◆ Instructions for the task
From the line containing "Where should I" through the last line of the entries below, transcribe each line exactly, excluding any picture.

Start of Raw data

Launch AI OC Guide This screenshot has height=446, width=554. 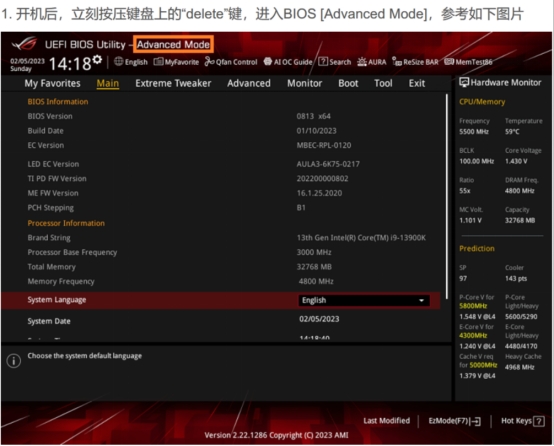click(x=288, y=62)
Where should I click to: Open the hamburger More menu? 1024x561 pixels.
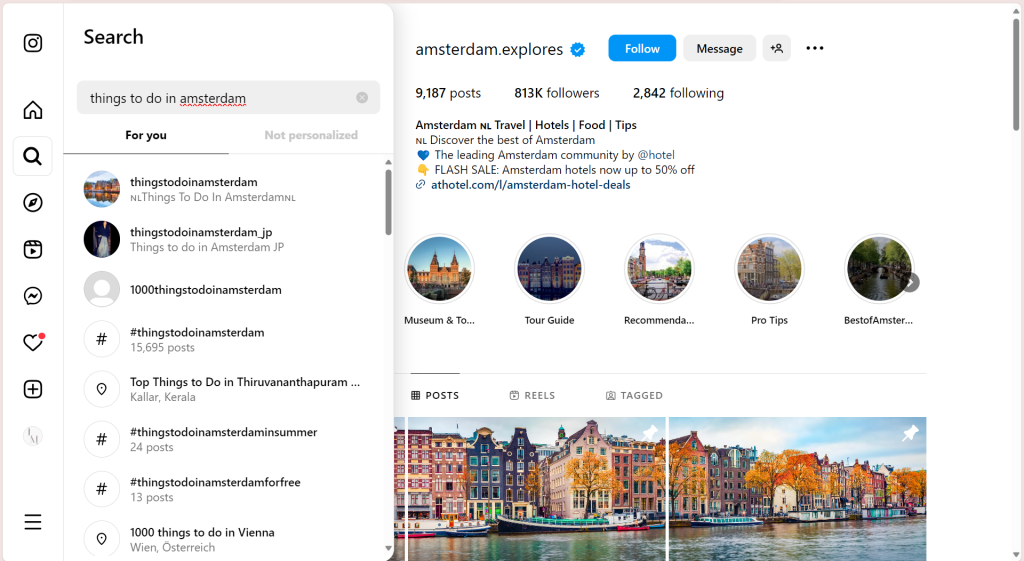pos(33,522)
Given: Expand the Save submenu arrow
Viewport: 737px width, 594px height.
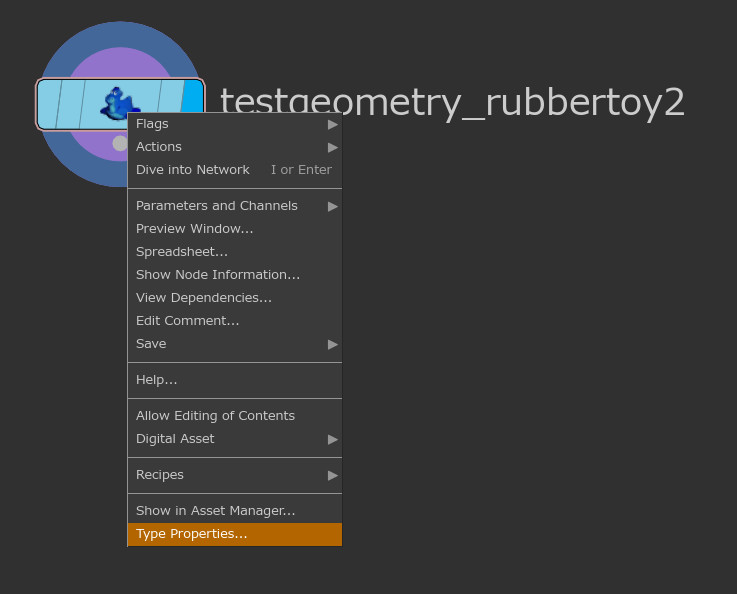Looking at the screenshot, I should (x=332, y=344).
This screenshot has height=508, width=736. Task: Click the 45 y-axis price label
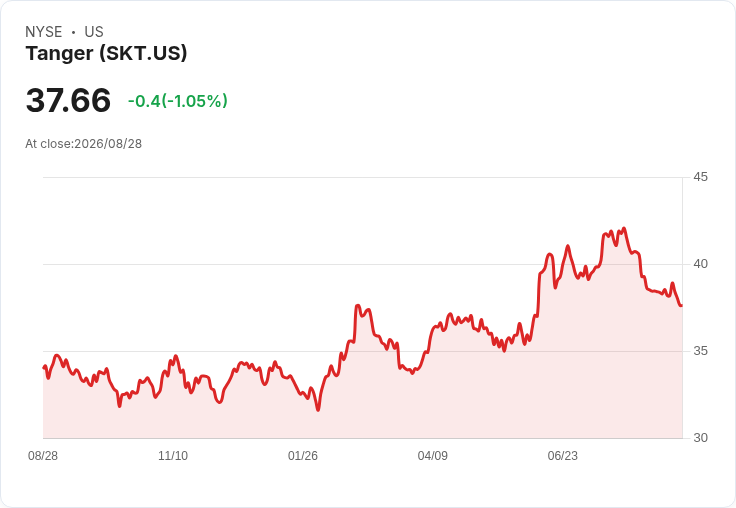pyautogui.click(x=700, y=177)
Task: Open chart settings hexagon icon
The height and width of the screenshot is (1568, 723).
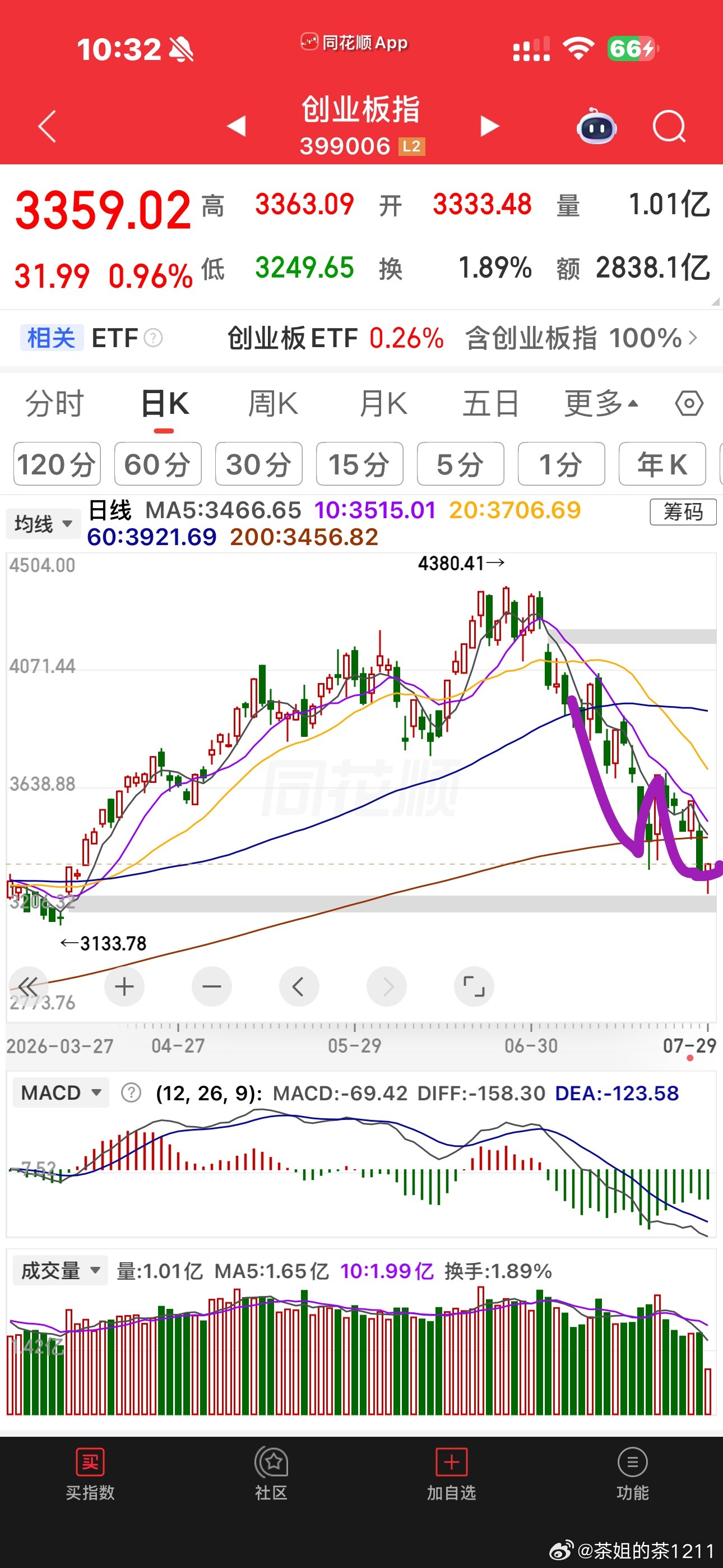Action: (x=689, y=404)
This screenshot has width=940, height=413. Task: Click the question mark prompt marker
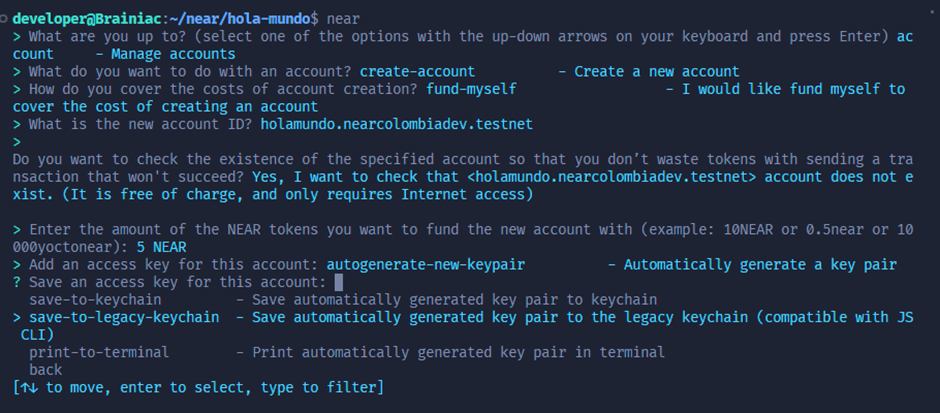(17, 283)
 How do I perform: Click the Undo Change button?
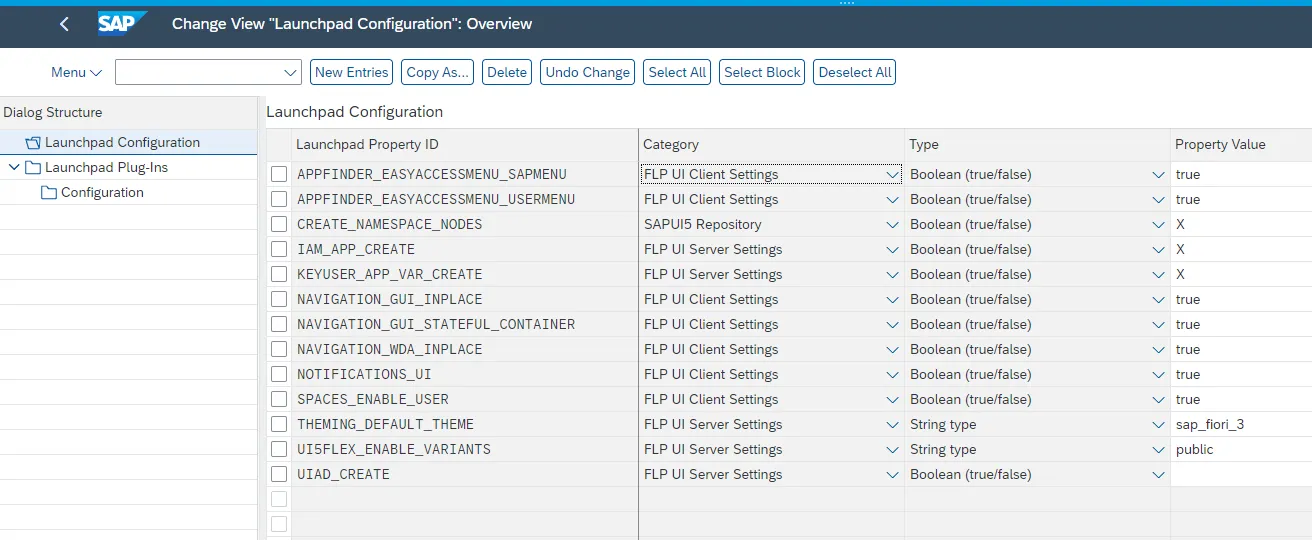point(588,73)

End of Raw data

◆ Response
Where should I click to: Open the hamburger More menu? 1024x561 pixels.
pos(33,522)
Given: Expand the Save submenu arrow
Viewport: 737px width, 594px height.
Looking at the screenshot, I should (x=332, y=344).
This screenshot has height=508, width=736. Task: Click the 45 y-axis price label
pyautogui.click(x=700, y=177)
Task: Open chart settings hexagon icon
The height and width of the screenshot is (1568, 723).
Action: (x=689, y=404)
This screenshot has width=940, height=413. Task: Click the question mark prompt marker
(17, 283)
 How do I perform: Click the Undo Change button?
point(588,73)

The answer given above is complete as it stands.